# EXERCISE REQUIREMENTS
Please copy out the part of the wedding post below that runs between "I wasn’t like" and "look so good.", inclusive.

# TEXT SECTION
==============================
Buzz, on June 28, 2024 at 8:55 AM Posted in Etiquette and Advice 0
I’d like to hear some others opinions and advice on this situation I’m in. Me and my boyfriend have been together for almost 3 years now. We aren’t in a rush our selves to get married because we want to be financially stable and living together first, but things feel right and I love the pace we’re in and I still have some improvements I want to make for myself.


We live by New York and his really close friends live in Texas. For the past 2 years I have went out to Texas with him to see his friends. The first time was a wedding. My boyfriend was in the wedding so I was invited as his plus one, this is the first time I was ever meeting them. I was excited but completely overwhelmed because I have pretty bad anxiety. When we got there it was okay but I did have some moments where I got a bit overwhelmed in this new environment. Due to stress and anxiety but it happens to people, not normally but people with anxiety it’s understandable to an extent.
I wasn’t like screaming or crying and causes serious scenes, I would just walk away a lot when I felt uncomfortable or something. Everything was new to me and as an introvert as well, it can be hard adjusting in new places, so In my head I’m just figuring out how to cope but to them… doesn’t look so good.
Now these friends of his are brothers so the wedding we went to the past year was the younger brothers. Now this year the older brother is getting married. The older brother mentions to my boyfriend how he’ll have to come down for his wedding (thinking I’m invited to) he says “if I’m invited of course you are”. Couple weeks past and he tells me that they’re actually keeping a “small” wedding so I will not be invited. I was confused because he recently started dating this girl 4 months ago. I met him before he even knew her. We weren’t close or anything but I was still in shook.
He tells me that his friends aren’t really fond of me… they say that when they first met me all it looked like was that I stressed my boyfriend out. Don’t get me wrong first impressions are everything and it makes sense to think that due to how overwhelmed I was it did seem like it. And I felt completely horrible. But I am learning from my mistakes and my boyfriend understands that. That’s why he stuck with me through it cause he knows my issues and how I am improving my mindset for the better, even though it takes time he knows I can. Anyways, he can see where they are coming from too but basically they’re judging me off that little time they knew me.
==============================
# DATASET RECORDS

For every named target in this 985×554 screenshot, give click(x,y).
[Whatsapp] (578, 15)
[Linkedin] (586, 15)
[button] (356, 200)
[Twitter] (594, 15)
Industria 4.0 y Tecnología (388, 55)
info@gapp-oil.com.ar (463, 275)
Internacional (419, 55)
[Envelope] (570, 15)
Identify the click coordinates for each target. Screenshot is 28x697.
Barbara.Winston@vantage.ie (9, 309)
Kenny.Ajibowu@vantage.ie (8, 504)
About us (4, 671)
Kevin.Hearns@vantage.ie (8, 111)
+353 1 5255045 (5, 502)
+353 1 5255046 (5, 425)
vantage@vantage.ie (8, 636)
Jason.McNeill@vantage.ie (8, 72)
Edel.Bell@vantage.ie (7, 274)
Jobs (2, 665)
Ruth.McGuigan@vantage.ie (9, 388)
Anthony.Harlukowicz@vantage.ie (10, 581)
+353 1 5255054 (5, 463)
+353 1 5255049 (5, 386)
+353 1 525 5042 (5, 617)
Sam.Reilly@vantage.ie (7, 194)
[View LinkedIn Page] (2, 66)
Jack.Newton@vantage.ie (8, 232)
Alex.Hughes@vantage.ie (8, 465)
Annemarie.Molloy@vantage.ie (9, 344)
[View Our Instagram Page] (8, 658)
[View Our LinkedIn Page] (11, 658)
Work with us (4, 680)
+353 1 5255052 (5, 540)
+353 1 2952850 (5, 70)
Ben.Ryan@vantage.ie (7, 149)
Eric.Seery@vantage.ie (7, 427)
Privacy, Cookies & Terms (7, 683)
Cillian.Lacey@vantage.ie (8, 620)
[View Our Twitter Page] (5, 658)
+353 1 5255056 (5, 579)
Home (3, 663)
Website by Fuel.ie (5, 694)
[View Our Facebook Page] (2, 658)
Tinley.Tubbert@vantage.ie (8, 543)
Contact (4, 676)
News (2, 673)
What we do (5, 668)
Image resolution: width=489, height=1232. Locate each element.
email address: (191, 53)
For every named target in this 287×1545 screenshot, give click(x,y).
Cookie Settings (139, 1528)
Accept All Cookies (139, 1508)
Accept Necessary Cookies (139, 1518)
==============================
# OUTPUT
I wasn’t like screaming or crying and causes serious scenes, I would just walk away a lot when I felt uncomfortable or something. Everything was new to me and as an introvert as well, it can be hard adjusting in new places, so In my head I’m just figuring out how to cope but to them… doesn’t look so good.